输入材料 -
*-*-*

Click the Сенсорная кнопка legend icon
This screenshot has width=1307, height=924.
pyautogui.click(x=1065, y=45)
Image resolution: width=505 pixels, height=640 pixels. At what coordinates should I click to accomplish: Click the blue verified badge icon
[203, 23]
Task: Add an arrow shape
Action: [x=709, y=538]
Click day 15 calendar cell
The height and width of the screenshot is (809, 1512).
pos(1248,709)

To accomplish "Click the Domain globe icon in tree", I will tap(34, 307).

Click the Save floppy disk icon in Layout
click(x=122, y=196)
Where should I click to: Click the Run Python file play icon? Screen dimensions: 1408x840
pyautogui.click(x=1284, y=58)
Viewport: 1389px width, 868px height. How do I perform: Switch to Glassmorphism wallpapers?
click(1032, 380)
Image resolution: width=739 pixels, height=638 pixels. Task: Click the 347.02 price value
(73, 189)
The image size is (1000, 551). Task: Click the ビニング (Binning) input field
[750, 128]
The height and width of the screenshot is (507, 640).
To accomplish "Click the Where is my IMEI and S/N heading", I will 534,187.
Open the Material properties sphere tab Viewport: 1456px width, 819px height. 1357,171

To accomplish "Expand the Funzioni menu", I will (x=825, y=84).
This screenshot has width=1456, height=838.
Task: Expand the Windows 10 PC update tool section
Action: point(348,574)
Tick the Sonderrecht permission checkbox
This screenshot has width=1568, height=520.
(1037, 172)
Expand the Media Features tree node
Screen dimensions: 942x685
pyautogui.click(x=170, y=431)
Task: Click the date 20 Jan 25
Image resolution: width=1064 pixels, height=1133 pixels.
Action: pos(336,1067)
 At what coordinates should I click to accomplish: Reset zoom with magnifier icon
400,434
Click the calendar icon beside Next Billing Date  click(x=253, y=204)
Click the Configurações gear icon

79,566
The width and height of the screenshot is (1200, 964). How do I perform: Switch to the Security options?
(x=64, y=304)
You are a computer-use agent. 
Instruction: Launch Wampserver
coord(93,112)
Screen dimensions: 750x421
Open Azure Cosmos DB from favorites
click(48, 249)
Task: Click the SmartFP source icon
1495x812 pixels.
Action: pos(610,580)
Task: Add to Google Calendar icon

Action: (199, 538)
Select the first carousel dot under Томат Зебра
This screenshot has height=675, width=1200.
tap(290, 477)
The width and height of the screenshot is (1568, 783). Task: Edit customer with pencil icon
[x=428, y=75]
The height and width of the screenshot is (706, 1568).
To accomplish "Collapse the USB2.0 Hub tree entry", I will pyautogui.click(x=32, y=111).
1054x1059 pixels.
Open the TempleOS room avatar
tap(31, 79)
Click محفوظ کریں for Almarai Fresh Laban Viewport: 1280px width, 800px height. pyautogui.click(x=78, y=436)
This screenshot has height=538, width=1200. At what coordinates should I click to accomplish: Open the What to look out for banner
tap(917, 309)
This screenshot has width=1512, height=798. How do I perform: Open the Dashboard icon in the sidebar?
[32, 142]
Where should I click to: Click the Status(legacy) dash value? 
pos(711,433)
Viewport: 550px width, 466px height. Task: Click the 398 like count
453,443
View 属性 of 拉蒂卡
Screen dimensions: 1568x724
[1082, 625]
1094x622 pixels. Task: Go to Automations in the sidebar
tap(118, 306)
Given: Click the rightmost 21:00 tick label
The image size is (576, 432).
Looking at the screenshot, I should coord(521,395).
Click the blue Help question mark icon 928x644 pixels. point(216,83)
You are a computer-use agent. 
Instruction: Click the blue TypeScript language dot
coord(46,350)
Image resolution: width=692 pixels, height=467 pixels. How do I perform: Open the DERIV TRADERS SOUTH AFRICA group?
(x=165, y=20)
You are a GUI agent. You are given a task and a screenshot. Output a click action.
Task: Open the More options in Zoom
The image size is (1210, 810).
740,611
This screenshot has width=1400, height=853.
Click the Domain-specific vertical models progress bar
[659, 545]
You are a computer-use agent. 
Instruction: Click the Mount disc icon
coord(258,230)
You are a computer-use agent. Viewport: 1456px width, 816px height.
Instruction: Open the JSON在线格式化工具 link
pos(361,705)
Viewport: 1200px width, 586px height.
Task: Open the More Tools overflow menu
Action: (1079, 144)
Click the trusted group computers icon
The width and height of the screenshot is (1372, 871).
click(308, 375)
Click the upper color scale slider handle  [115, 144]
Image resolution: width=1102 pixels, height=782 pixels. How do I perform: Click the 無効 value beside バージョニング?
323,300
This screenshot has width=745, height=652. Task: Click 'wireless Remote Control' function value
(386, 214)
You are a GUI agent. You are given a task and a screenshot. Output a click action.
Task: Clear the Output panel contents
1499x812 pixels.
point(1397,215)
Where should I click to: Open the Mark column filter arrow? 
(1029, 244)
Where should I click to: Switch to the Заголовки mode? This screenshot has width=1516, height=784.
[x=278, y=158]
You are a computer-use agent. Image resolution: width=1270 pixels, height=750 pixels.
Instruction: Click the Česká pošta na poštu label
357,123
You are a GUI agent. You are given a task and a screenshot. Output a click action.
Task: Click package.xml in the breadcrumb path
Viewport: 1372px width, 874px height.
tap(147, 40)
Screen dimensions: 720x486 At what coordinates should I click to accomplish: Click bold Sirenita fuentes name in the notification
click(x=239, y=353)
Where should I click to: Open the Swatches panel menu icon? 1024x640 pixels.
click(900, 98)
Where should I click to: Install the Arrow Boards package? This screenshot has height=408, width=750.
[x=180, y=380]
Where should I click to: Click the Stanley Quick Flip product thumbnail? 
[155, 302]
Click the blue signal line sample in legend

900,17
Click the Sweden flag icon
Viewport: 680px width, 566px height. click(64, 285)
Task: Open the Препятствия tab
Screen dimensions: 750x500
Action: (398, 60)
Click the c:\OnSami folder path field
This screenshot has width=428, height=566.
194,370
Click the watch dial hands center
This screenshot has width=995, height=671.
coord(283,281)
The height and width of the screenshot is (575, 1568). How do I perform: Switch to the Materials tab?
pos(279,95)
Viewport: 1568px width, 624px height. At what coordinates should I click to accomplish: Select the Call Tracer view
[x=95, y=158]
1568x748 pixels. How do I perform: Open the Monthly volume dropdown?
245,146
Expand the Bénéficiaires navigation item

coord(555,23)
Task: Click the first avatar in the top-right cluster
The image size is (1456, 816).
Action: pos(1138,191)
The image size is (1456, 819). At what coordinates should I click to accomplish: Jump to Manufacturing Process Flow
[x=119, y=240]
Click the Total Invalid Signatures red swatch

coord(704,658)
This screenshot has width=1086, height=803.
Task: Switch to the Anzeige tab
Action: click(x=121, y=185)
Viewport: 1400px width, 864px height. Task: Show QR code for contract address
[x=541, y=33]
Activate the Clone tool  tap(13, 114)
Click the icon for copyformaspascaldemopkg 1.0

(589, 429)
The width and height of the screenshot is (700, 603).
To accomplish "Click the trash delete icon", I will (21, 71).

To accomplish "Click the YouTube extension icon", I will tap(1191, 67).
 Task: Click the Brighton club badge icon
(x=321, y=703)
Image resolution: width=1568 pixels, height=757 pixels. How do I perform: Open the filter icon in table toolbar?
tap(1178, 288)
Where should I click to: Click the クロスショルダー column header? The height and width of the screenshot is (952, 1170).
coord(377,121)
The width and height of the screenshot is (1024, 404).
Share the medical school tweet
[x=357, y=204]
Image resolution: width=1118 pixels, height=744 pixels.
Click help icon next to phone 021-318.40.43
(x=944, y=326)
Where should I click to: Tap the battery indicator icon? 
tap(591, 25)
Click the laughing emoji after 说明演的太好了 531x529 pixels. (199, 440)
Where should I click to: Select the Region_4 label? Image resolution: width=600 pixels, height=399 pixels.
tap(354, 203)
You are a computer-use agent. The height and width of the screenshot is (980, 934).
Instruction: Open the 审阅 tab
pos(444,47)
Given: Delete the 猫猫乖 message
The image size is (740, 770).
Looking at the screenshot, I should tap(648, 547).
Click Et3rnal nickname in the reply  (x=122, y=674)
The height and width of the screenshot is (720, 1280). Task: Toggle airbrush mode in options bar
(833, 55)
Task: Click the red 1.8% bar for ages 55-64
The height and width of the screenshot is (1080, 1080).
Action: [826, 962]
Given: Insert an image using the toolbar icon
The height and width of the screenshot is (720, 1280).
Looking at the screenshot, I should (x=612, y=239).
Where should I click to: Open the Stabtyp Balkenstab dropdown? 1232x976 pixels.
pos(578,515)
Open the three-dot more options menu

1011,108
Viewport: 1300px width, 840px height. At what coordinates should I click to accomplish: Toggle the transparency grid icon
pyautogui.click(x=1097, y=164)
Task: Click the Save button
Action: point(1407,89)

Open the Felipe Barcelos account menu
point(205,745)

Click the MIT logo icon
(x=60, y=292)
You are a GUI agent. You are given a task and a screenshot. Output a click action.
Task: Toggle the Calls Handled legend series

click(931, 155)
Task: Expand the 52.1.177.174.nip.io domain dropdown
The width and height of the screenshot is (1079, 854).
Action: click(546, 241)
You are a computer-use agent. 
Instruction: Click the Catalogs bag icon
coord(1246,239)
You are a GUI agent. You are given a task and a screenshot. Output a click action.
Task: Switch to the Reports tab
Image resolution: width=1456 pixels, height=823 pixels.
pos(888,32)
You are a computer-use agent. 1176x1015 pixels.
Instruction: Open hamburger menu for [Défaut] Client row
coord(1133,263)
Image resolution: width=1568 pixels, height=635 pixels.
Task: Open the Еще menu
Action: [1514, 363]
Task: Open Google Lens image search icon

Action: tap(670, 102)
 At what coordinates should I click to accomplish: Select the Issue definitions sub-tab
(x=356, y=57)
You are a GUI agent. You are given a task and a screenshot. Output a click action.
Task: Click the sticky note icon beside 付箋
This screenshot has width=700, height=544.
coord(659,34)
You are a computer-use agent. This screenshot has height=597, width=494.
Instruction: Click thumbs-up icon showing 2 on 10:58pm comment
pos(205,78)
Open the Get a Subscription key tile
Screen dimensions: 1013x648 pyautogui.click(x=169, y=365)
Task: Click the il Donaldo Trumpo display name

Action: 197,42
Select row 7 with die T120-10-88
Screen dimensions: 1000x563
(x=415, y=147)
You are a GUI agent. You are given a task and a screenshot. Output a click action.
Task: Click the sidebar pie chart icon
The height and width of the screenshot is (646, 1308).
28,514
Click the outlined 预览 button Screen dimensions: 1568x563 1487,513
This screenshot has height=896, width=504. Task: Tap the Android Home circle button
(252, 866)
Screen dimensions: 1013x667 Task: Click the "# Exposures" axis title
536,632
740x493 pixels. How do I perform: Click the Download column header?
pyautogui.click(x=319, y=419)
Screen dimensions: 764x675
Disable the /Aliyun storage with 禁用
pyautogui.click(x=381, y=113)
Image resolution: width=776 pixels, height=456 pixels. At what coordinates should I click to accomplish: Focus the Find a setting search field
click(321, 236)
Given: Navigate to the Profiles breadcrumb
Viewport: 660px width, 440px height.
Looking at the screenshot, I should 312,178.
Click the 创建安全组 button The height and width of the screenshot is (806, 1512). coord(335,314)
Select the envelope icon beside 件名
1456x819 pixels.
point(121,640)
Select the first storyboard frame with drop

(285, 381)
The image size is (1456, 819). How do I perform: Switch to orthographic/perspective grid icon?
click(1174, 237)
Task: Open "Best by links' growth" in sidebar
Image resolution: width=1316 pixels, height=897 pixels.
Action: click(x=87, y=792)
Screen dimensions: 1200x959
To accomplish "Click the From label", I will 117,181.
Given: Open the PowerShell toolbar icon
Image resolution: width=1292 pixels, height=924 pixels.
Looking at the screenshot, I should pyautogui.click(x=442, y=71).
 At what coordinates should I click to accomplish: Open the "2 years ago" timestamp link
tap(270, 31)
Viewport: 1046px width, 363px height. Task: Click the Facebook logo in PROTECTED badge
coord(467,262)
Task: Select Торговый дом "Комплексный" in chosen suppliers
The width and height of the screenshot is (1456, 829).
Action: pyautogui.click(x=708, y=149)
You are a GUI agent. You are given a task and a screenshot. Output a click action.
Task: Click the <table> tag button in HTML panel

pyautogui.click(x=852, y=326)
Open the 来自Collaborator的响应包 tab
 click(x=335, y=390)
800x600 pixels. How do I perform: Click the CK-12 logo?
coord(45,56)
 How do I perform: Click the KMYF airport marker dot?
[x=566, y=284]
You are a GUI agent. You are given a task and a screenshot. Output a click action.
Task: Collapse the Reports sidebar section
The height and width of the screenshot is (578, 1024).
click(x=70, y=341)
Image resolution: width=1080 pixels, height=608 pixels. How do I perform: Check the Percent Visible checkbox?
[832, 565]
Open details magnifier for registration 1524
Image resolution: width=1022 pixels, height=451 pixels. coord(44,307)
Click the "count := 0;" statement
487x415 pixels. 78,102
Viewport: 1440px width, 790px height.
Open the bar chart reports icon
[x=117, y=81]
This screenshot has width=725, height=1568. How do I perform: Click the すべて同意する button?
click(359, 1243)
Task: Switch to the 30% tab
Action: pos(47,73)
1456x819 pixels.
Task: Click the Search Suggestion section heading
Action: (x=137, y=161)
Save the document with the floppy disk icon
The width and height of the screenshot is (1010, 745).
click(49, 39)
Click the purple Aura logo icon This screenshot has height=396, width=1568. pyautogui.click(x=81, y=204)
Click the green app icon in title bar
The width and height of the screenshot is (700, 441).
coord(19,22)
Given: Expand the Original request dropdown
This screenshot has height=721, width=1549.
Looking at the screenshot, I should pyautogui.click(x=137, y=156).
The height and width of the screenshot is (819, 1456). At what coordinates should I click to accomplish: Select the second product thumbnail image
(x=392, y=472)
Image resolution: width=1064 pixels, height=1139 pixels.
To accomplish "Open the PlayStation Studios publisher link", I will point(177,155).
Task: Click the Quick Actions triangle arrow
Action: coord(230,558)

*-*-*

练习说明 - 请把材料中从含有"800x600 pixels. How"的那一行起、到含有"[x=117, y=81]"的那一行止的各行原样照抄一遍，首尾两行都要包括在内。

练习结果 -
800x600 pixels. How do I perform: Click the CK-12 logo?
coord(45,56)
 How do I perform: Click the KMYF airport marker dot?
[x=566, y=284]
You are a GUI agent. You are given a task and a screenshot. Output a click action.
Task: Collapse the Reports sidebar section
The height and width of the screenshot is (578, 1024).
click(x=70, y=341)
Image resolution: width=1080 pixels, height=608 pixels. How do I perform: Check the Percent Visible checkbox?
[832, 565]
Open details magnifier for registration 1524
Image resolution: width=1022 pixels, height=451 pixels. coord(44,307)
Click the "count := 0;" statement
487x415 pixels. 78,102
Viewport: 1440px width, 790px height.
Open the bar chart reports icon
[x=117, y=81]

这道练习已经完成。